The following is a perspective by PostCom President Gene Del Polito and PostCom Vice President Kate Muth.

 As the mailing industry digested last week’s information on the proposals the administration wants included in the House and Senate reform bills, they found themselves choking on one suggestion.

The administration has proposed a price cap tied to the Consumer Price Index applied at the class level, which is not the item that is causing heartburn. Mailer distress is over the administration’s suggestion that the Postal Service be allowed to “bank” any inflation-related increases for five years if they do not raise those rates annually. For example, under a banking system, if the USPS didn't raise rates in 2006 and 2007, and the cumulative rate of inflation in those years was 6%, it could add that 6% on top of the next rate increase.

Mailers have been saying for years that they want predictable, simple and budgetable rate increases. That is to say, they do not want to get hit with a huge rate increase in one year – even if this is the cumulative rate of inflation over the previous few years. An inflation-banking option is contrary to those goals. Further, this banking system makes mailers wonder why an exigency clause is needed in a price-cap regime. (The administration proposal on a cap would allow the USPS to seek additional revenues for “unexpected and extraordinary circumstances.”

In short, the idea of banking inflationary increases is something mailers cannot tolerate.
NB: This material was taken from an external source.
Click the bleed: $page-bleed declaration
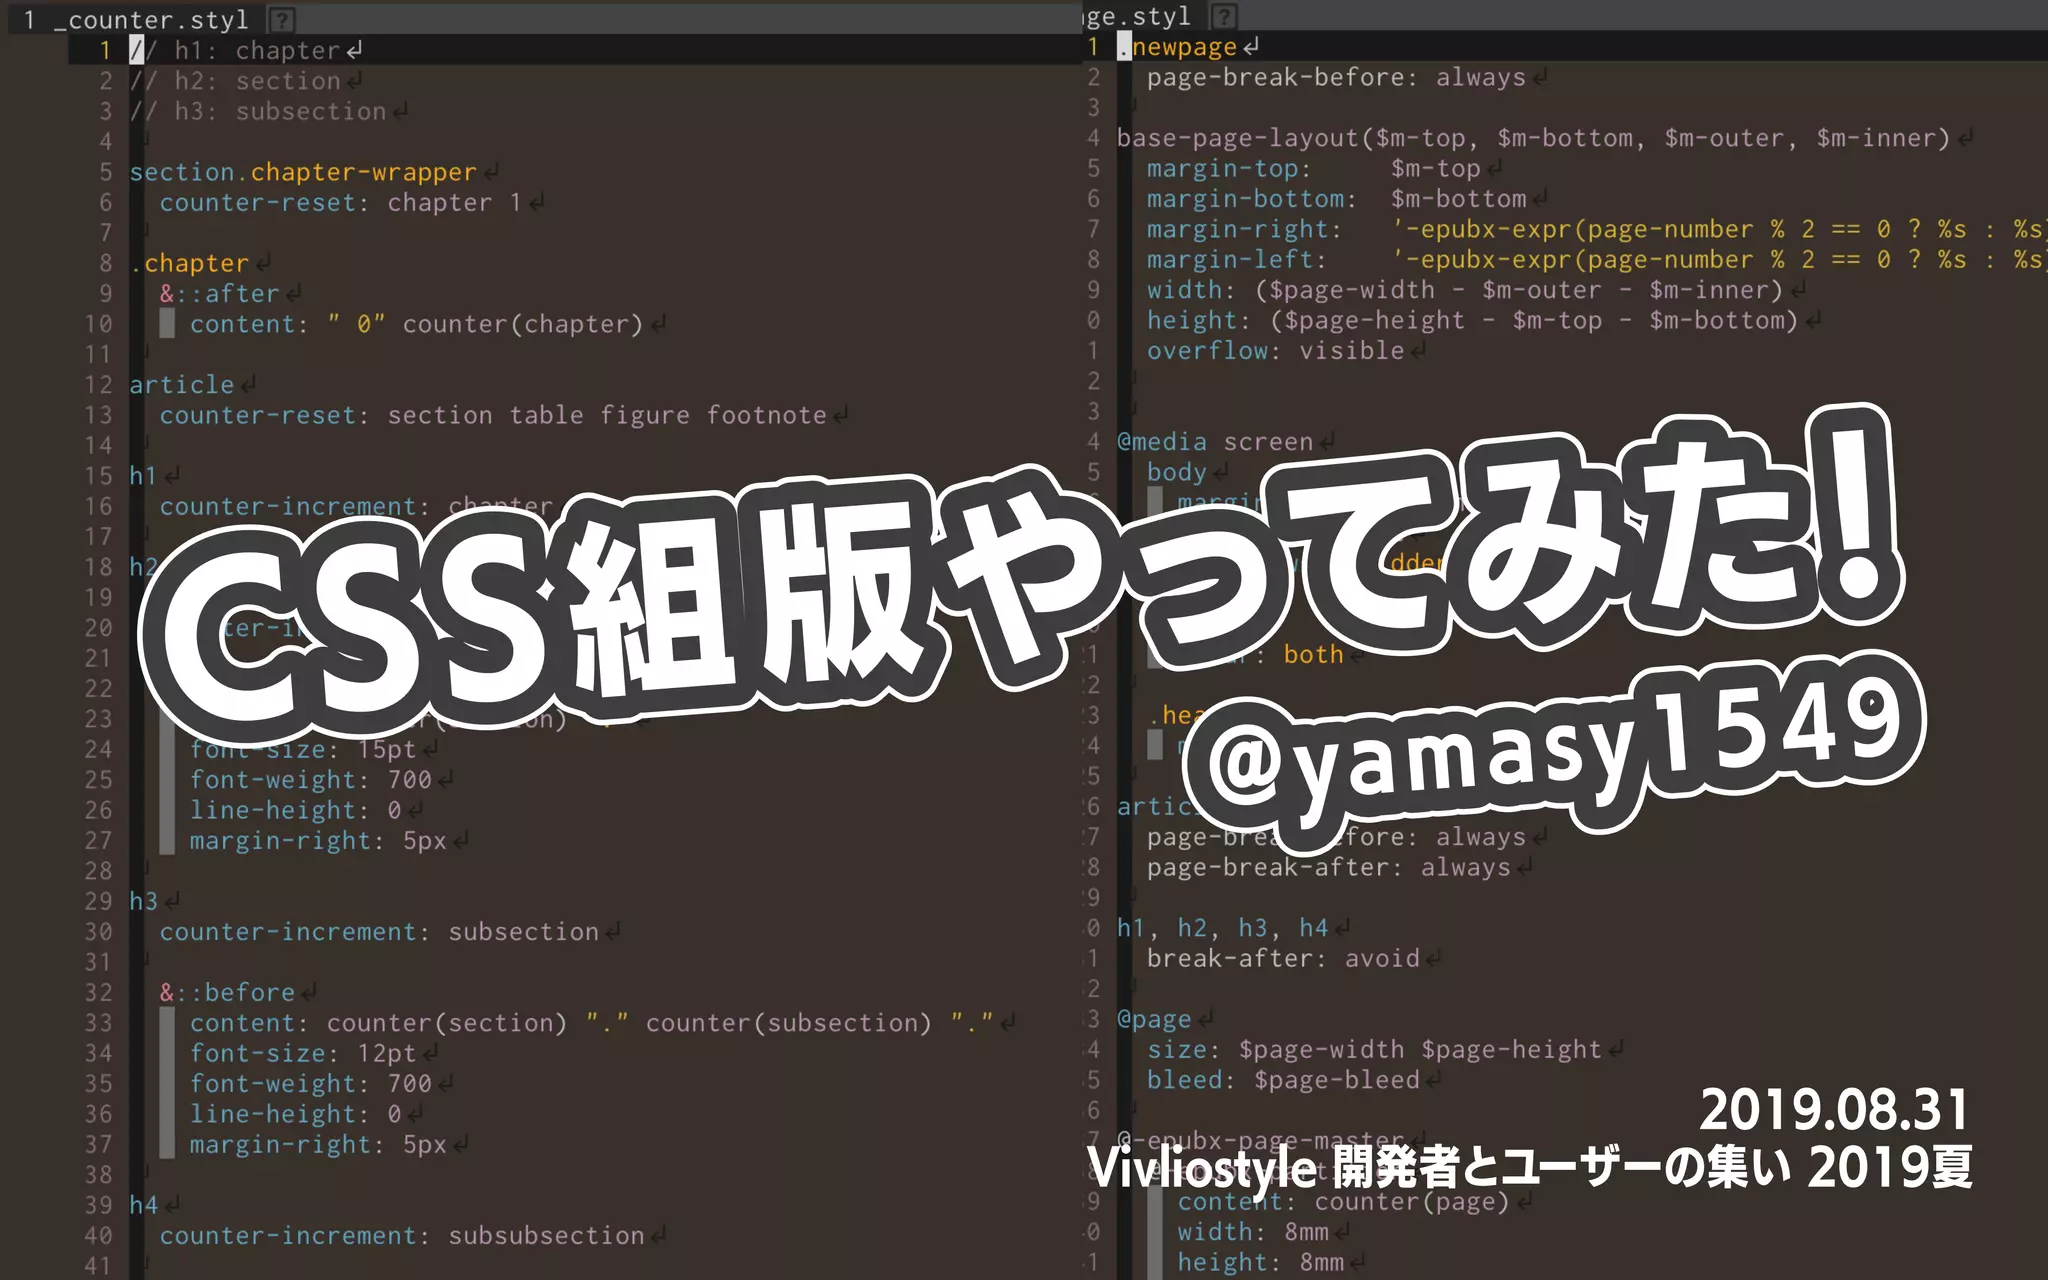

Including it in any bill would mean the death knell for reform.

Most of the administration’s legislative proposals to the House, such as recommended changes to worksharing language, were expected as they closely mirrored the elements the administration put forward in its short “white paper” on reform that circulated late last year. The idea of banking inflationary increases, however, was a new one for the Administration. Too bad, the idea was bad when it first was proposed by the Postal Service in the late 1990s. It remains bad today. It's worthy of an early burial, before it brings the whole postal reform effort to a devastating end.